Key overseas markets are also shifting. Russia, once China's largest single export destination, has increased scrappage fees on imported vehicles. China's auto exports to the country fell nearly 60% year on year in the first nine months of 2025.
Logistics is becoming another pressure point. Instability in the Middle East has raised risks for shipping through the Strait of Hormuz, prompting some vessels to reroute around the Cape of Good Hope. Freight costs have risen, while delivery times have stretched. Oil prices — at one point exceeding $110 per barrel — have also pushed up material and transport costs.
Pressure is also building at home.
China's auto sales reached 34.4 million units in 2025, up 9.4%, but growth excluding exports slowed to 6.7%. Industry forecasts suggest total sales growth could ease to around 1% in 2026. Price competition is intensifying, squeezing margins and extending payment cycles. Some export businesses are approaching breakeven.
These pressures are forcing automakers to rethink their overseas strategies.
At a Beijing forum on smart electric vehicles held on April 11–12, industry participants signaled a shift away from a pure export-led model toward deeper integration into overseas markets. SU Bo, a former vice minister of industry and information technology, said overseas localization would become an urgent task. OUYANG Minggao, a professor at Tsinghua University and an academician at the Chinese Academy of Sciences, said electric vehicles remain China's most competitive global product.
Two approaches are emerging in response.
Some Chinese automakers are moving toward deeper localization, building assembly plants and supplier networks in overseas markets. The aim is to reduce tariff exposure and secure political support by embedding more directly in local economies. This often involves training local workers and integrating into regional supply chains rather than simply exporting vehicles. Companies including Geely have expanded manufacturing footprints in markets such as Europe and Southeast Asia as part of this push.
Others are relying on existing global networks. They use China as a manufacturing and R&D base, while relying on global partners for distribution and brand positioning. This model allows faster expansion with lower upfront investment, but remains more exposed to tariffs and market volatility, executives and analysts say.
Fragmentation is emerging as a risk. Industry participants warn that intense competition among Chinese firms overseas could replicate domestic price wars, undermining margins and weakening bargaining power.

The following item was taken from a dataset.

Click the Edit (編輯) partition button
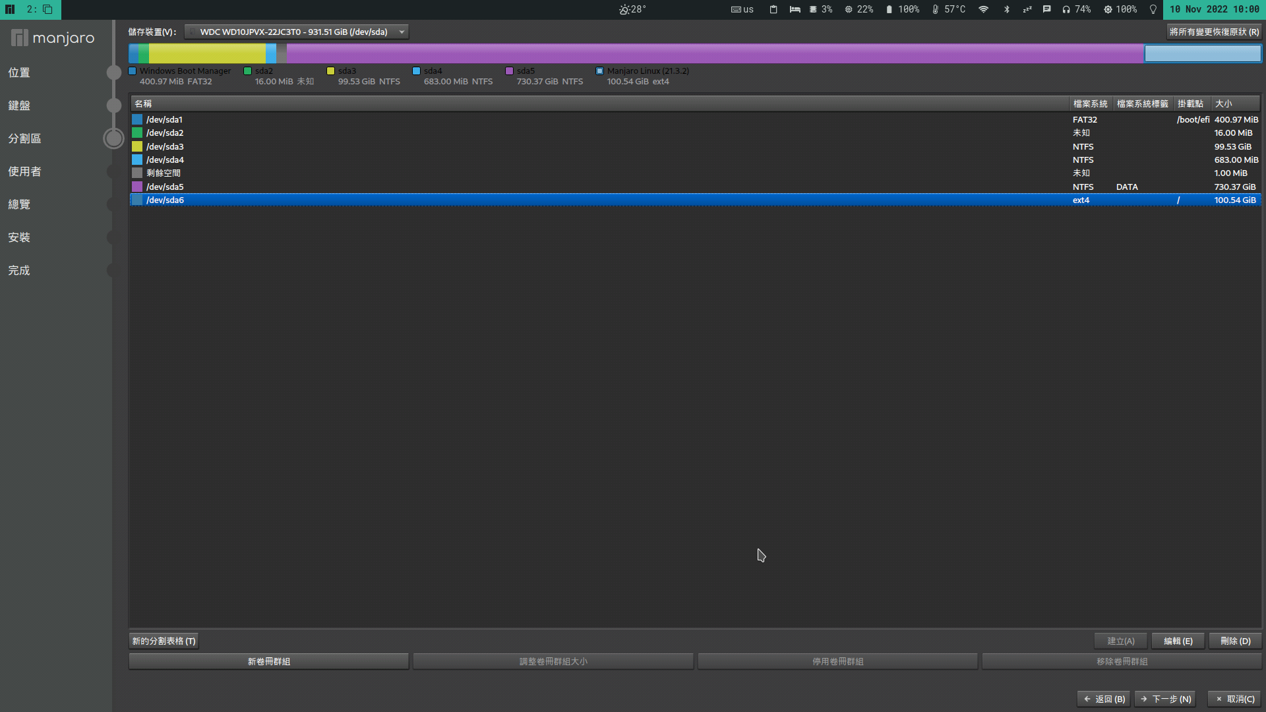The image size is (1266, 712). [1178, 641]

A broader shift is now under discussion. Executives say the next phase of global expansion will require closer coordination across supply chains, financing and technical standards. Rather than competing as individual firms, Chinese automakers may need to operate as integrated ecosystems in overseas markets.
China's carmakers now face a more complex reality. Export volumes remain strong, but external risks are rising and domestic growth is slowing.
The next phase of expansion will depend less on how many cars are shipped abroad, and more on how deeply companies can establish a presence in overseas markets. That shift points to a move beyond price-driven exports, toward deeper local operations and greater influence over industry standards.